For instance, I read The Handmaid’s Tale many years ago. I struggle to read or watch anything frightening, violent or miserable, so a dystopian tale of the future is not usually my preferred choice of reading. However, I have an unwavering admiration for Margaret Atwood and read everything she writes. So, what is my abiding memory of The Handmaid’s Tale? I can recall Offred, who was a handmaid and not allowed to wear makeup, being struck by the unnaturally large eyes of the few women who did wear makeup. I also have vague memories of women being forced to wear bonnets so large that they acted as blinkers and of weird procreational sex scenes between handmaids, commanders and their wives, but it’s the memory of those unnatural eyes that has really stayed with me. A whole thesis could be written on wearing makeup, why women do it, whether it’s an act of conformity, freedom or rebellion, but I can’t imagine that Margaret Atwood wrote The Handmaid’s Tale hoping to provide material for a Master’s thesis on makeup. She might well be horrified at the thought.
It’s also entirely possible that I have completely mis-remembered the whole episode. It’s years since I read the book and to be honest I can barely remember what I had for lunch yesterday. I think the essence of one of Margaret Atwood’s greatest works may have passed me by completely.
Given that (I believe) you write your blog before 11am each Friday, you’d be the best blogger in the world if you wrote it later in the day!
Keep up the good work.
Sadly, I’m not destined to be the best blogger in the world. Usually I write it on a Thursday afternoon, so this is the best it’s ever going to be! But thank you for your kind words.
La belle infidèle…
Maybe not so belle…
I reread The Handmaid’s Tale this year for book club having read it many years ago and it stood up very well to a second reading, though without the full impact of the first read as I knew the plot. Still shocking though. I would recommend doing so.
What I wish I could do is work out how my perspective had changed as I had aged, but of course I don’t remember my original ideas well enough.
Am now reading the sequel (book club again), which I had put off as I don’t currently feel like reading a dystopian novel, but it is not as harrowing as I had feared – so far….

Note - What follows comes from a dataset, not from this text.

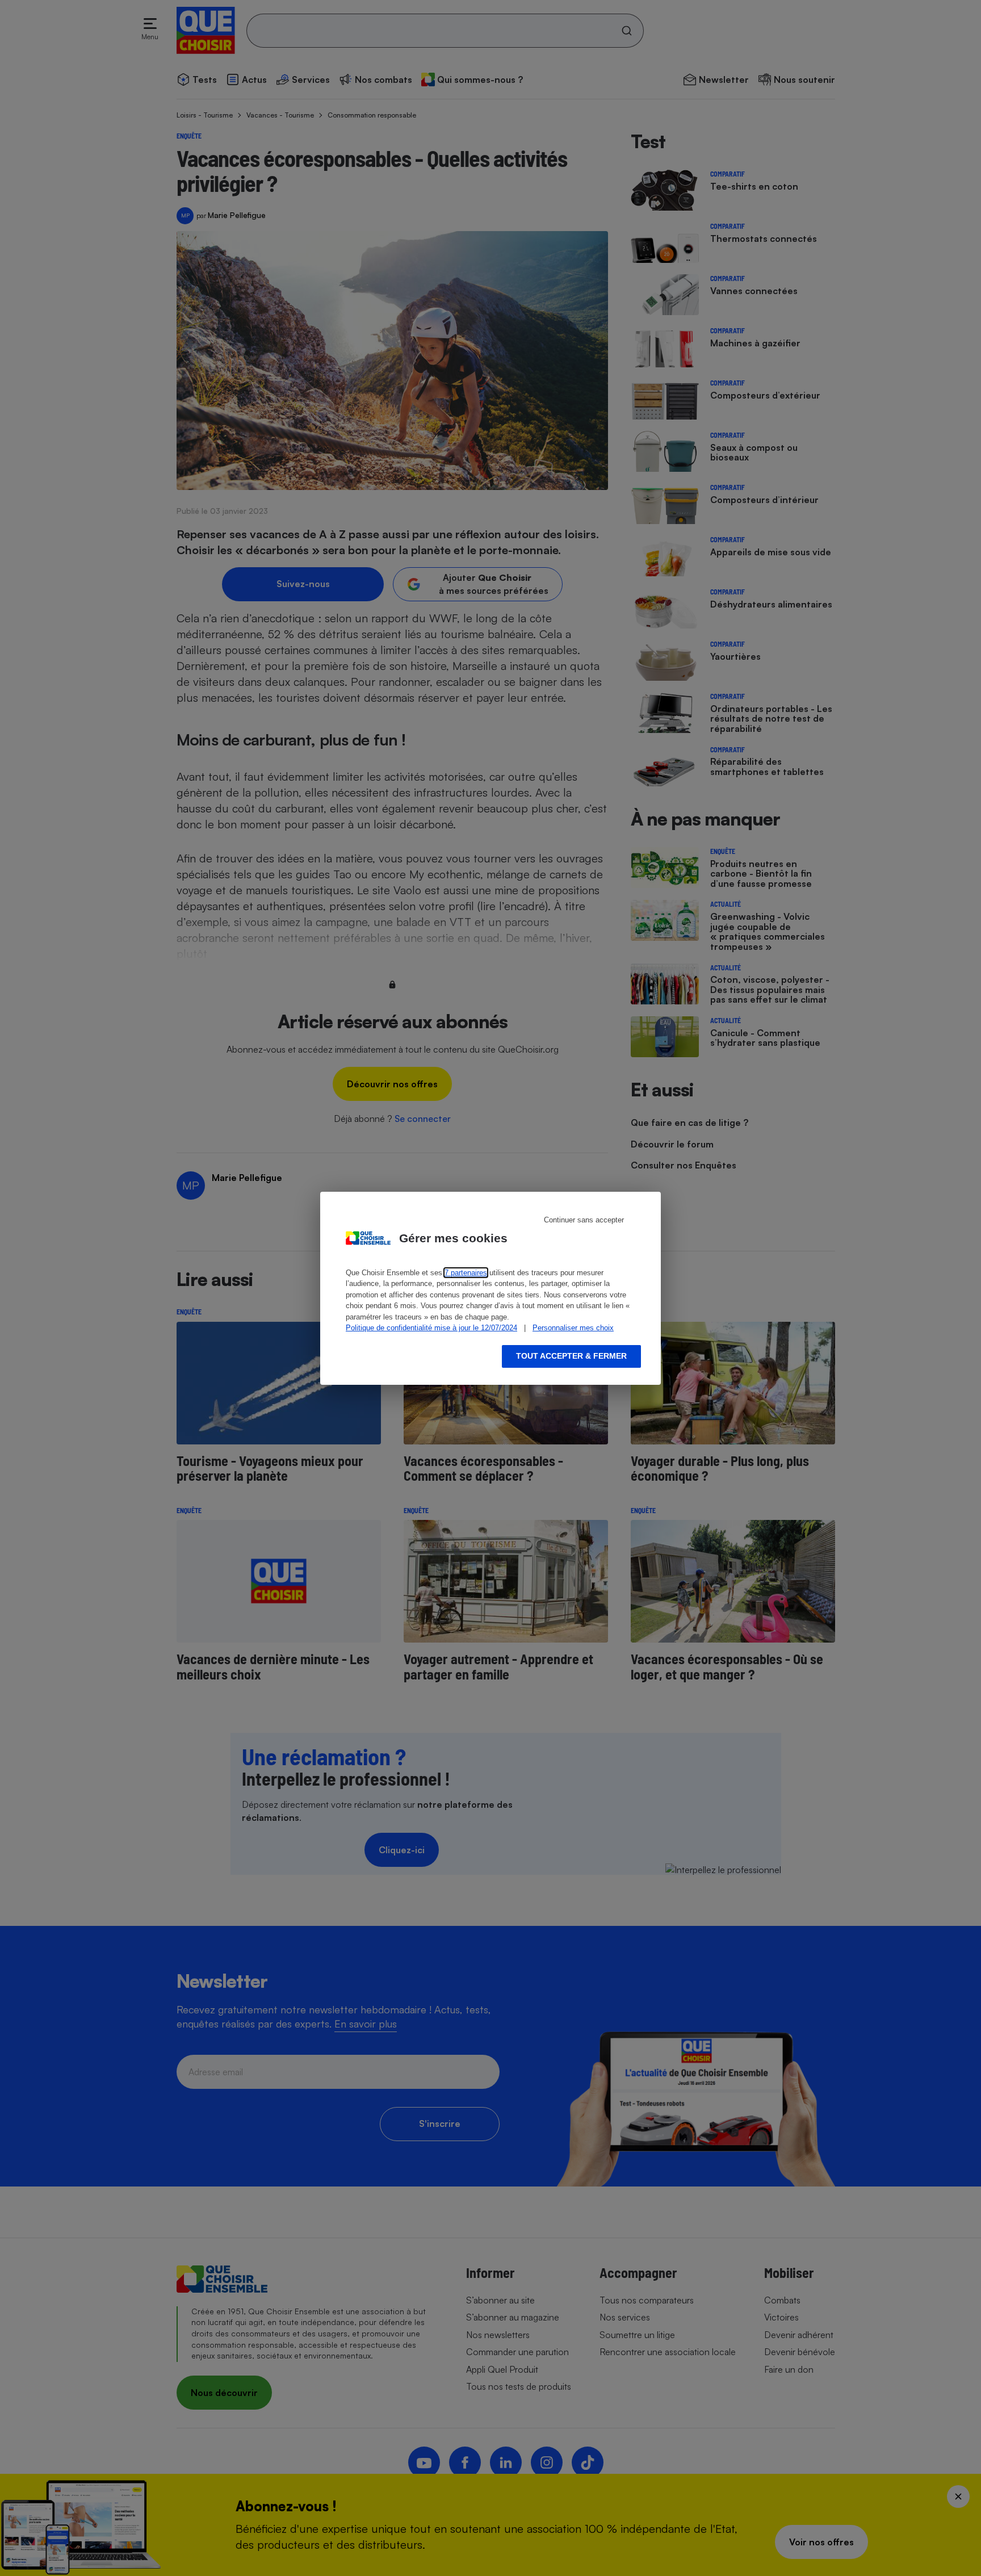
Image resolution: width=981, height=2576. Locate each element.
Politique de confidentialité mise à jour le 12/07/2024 (431, 1327)
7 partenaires (466, 1272)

Where do you stand on Elena Ferrante? – I couldn’t get on with her books at all.
I really wanted to enjoy Elena Ferrante’s novels because I love Naples and it’s always wonderful to find a whole new series of books to read. I read the first one, though, and like you I couldn’t see why everyone is raving about them. Maybe we need to try and read them in Italian? I think I’d need a 5-year lockdown to achieve that.